BiblioTech has a staff member focused entirely on outreach. She runs trainings around the county on working with digital resources. “One of the things that I kept hearing over and over again was that digital collections weren’t being used because people didn’t know how to use them,” Cole says. “We wanted to change that.”
So far, about 24,000 people in the unincorporated county of about 400,000 have registered for the service. Cole expects to see 100,000 by September. And they’re pushing outward. Cole says they’re planning to open satellite “libraries” in jury rooms, in public transportation stations, even in a local military hospital. Charter schools are calling, Cole says, to see if BiblioTech will help them build up reading spaces in their schools. BiblioTech sets up at community events and fairs.
In all of these experiments, BiblioTech is becoming something new — a library that’s not a library because of its books, or even because of its physical space. What makes BiblioTech a library, by Cole’s estimation, is that it makes it easier for people to learn. It gives them new tools, new classes and new people who’ll help them take advantage.
“We’re taking the library to the public,” Cole says. “Let’s get this in front of people, let’s get reading in their face.”

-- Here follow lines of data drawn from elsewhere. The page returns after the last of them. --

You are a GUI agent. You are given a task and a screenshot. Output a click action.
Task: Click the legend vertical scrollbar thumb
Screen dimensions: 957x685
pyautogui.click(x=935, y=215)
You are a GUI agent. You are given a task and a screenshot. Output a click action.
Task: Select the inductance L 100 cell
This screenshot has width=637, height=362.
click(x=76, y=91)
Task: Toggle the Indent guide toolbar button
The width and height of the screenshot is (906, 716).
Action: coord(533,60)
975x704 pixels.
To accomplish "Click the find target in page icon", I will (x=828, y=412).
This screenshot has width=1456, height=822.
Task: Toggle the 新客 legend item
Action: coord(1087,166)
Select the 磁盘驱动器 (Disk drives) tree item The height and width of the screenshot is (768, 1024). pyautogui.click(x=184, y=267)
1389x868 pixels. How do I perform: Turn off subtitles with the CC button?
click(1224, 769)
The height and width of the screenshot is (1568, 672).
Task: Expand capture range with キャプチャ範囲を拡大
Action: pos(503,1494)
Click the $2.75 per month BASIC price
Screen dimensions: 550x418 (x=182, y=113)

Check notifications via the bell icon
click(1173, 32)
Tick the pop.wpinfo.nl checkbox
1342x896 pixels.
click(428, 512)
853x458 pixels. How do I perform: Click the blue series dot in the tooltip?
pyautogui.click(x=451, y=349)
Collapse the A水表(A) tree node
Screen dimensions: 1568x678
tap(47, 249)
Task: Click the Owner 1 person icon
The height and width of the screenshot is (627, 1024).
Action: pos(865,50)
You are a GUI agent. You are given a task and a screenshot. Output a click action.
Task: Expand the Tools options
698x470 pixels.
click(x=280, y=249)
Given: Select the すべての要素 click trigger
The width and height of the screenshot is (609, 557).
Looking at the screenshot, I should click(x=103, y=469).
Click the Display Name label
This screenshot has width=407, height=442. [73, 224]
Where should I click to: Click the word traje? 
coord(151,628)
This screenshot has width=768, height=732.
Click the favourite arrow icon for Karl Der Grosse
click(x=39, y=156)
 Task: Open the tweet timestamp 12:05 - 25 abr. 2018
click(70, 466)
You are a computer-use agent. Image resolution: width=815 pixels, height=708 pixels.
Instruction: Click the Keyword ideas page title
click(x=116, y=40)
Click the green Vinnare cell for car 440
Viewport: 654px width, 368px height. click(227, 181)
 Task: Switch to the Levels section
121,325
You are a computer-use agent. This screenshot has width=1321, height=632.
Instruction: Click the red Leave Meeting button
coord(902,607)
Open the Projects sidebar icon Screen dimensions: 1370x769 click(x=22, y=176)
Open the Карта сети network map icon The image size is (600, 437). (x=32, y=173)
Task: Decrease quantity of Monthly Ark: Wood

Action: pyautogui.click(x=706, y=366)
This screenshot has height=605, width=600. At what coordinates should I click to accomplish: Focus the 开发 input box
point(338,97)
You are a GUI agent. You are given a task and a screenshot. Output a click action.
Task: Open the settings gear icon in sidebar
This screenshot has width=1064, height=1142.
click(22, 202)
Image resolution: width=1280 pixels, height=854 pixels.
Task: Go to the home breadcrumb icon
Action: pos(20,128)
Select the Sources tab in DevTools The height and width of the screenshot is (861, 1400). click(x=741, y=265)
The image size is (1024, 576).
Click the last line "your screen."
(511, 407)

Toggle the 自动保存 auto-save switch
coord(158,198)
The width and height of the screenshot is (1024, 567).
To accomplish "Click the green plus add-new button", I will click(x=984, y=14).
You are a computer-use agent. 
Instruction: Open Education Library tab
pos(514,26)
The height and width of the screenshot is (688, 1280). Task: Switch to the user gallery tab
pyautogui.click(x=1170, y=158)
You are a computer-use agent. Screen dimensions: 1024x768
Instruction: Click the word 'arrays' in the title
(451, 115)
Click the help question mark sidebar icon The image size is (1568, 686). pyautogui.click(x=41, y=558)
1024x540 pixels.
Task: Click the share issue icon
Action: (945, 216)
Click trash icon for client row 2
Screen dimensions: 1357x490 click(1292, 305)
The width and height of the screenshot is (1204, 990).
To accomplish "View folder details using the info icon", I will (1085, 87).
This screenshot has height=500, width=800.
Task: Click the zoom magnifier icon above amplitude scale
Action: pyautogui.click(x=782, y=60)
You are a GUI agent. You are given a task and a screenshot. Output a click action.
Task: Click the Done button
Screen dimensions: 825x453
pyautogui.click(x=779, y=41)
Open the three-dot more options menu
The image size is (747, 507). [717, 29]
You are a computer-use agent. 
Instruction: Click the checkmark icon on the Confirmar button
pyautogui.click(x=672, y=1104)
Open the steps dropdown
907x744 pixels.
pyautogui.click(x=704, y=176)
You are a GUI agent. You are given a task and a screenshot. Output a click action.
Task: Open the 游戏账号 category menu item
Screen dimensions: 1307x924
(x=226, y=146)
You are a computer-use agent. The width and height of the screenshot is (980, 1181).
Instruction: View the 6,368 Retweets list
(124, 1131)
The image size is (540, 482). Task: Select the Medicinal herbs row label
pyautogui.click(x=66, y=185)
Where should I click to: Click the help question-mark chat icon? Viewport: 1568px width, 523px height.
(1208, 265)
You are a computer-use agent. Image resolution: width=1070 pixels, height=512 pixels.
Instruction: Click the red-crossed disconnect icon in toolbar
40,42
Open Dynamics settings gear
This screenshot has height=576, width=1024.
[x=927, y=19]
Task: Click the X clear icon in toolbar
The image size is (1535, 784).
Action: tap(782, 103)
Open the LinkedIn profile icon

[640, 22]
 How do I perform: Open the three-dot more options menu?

It’s a vision for a library as Andrew Carnegie imagined — a place where the poor can go to better themselves, to find a job and to access the resources so easily accessible to the rich. In the digital age, that means providing Internet and computers and classes. It might mean providing classes on how to apply for college and free meals and subsidized daycare too. That’s why the Pema, Arizona library has a nurse available full time, who can help visitors identify health challenges. And why San Francisco’s system has its own social worker on staff, to help homeless individuals who come in for a free, quiet place to spend the day.
In today’s age of inequality, maybe libraries aren’t trying to bridge the space between print and e-books. They’re trying to bridge a much bigger one: the gap between the haves and the have-nots.